- [GIVEN DATA]
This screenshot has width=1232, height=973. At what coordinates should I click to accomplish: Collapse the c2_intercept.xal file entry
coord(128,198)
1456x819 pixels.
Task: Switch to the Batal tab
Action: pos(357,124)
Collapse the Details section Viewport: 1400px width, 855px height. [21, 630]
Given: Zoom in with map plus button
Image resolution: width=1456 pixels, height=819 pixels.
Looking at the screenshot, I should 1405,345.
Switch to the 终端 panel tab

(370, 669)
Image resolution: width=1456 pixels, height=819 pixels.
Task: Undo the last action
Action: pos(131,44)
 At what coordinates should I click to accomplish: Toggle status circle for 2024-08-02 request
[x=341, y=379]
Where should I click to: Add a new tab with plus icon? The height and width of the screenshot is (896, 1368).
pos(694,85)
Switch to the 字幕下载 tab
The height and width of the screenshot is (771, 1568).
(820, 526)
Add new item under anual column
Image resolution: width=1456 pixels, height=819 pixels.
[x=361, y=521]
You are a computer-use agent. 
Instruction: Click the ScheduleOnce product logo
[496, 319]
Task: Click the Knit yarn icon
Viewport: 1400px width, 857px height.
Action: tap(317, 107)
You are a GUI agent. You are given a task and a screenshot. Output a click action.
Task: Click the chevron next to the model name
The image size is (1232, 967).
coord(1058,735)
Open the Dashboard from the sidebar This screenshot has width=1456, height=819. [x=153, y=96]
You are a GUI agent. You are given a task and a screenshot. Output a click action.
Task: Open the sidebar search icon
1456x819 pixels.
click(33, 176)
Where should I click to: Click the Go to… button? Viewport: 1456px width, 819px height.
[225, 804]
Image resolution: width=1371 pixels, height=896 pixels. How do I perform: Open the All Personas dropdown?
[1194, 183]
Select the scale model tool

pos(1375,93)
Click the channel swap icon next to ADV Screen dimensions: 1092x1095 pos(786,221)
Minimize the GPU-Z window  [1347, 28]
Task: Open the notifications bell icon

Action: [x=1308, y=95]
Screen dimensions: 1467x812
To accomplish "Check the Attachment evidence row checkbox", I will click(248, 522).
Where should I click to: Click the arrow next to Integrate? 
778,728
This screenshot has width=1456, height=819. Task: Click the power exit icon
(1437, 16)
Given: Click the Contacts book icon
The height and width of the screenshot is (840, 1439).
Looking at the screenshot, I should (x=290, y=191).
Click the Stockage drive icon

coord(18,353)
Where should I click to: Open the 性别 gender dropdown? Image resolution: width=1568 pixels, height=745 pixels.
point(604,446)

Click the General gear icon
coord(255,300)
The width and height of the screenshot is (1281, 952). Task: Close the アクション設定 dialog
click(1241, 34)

- [TASK DETAILS]
Recite the full listing above exactly.

- [OUTPUT BELOW]
This screenshot has width=1232, height=973. At what coordinates should I click to accomplish: Collapse the c2_intercept.xal file entry
coord(128,198)
1456x819 pixels.
Task: Switch to the Batal tab
Action: pos(357,124)
Collapse the Details section Viewport: 1400px width, 855px height. [21, 630]
Given: Zoom in with map plus button
Image resolution: width=1456 pixels, height=819 pixels.
Looking at the screenshot, I should 1405,345.
Switch to the 终端 panel tab

(370, 669)
Image resolution: width=1456 pixels, height=819 pixels.
Task: Undo the last action
Action: pos(131,44)
 At what coordinates should I click to accomplish: Toggle status circle for 2024-08-02 request
[x=341, y=379]
Where should I click to: Add a new tab with plus icon? The height and width of the screenshot is (896, 1368).
pos(694,85)
Switch to the 字幕下载 tab
The height and width of the screenshot is (771, 1568).
(820, 526)
Add new item under anual column
Image resolution: width=1456 pixels, height=819 pixels.
[x=361, y=521]
You are a computer-use agent. 
Instruction: Click the ScheduleOnce product logo
[496, 319]
Task: Click the Knit yarn icon
Viewport: 1400px width, 857px height.
Action: tap(317, 107)
You are a GUI agent. You are given a task and a screenshot. Output a click action.
Task: Click the chevron next to the model name
The image size is (1232, 967).
coord(1058,735)
Open the Dashboard from the sidebar This screenshot has width=1456, height=819. [x=153, y=96]
You are a GUI agent. You are given a task and a screenshot. Output a click action.
Task: Open the sidebar search icon
1456x819 pixels.
click(33, 176)
Where should I click to: Click the Go to… button? Viewport: 1456px width, 819px height.
[225, 804]
Image resolution: width=1371 pixels, height=896 pixels. How do I perform: Open the All Personas dropdown?
[1194, 183]
Select the scale model tool

pos(1375,93)
Click the channel swap icon next to ADV Screen dimensions: 1092x1095 pos(786,221)
Minimize the GPU-Z window  [1347, 28]
Task: Open the notifications bell icon

Action: [x=1308, y=95]
Screen dimensions: 1467x812
To accomplish "Check the Attachment evidence row checkbox", I will click(248, 522).
Where should I click to: Click the arrow next to Integrate? 
778,728
This screenshot has width=1456, height=819. Task: Click the power exit icon
(1437, 16)
Given: Click the Contacts book icon
The height and width of the screenshot is (840, 1439).
Looking at the screenshot, I should (x=290, y=191).
Click the Stockage drive icon

coord(18,353)
Where should I click to: Open the 性别 gender dropdown? Image resolution: width=1568 pixels, height=745 pixels.
point(604,446)

Click the General gear icon
coord(255,300)
The width and height of the screenshot is (1281, 952). Task: Close the アクション設定 dialog
click(1241, 34)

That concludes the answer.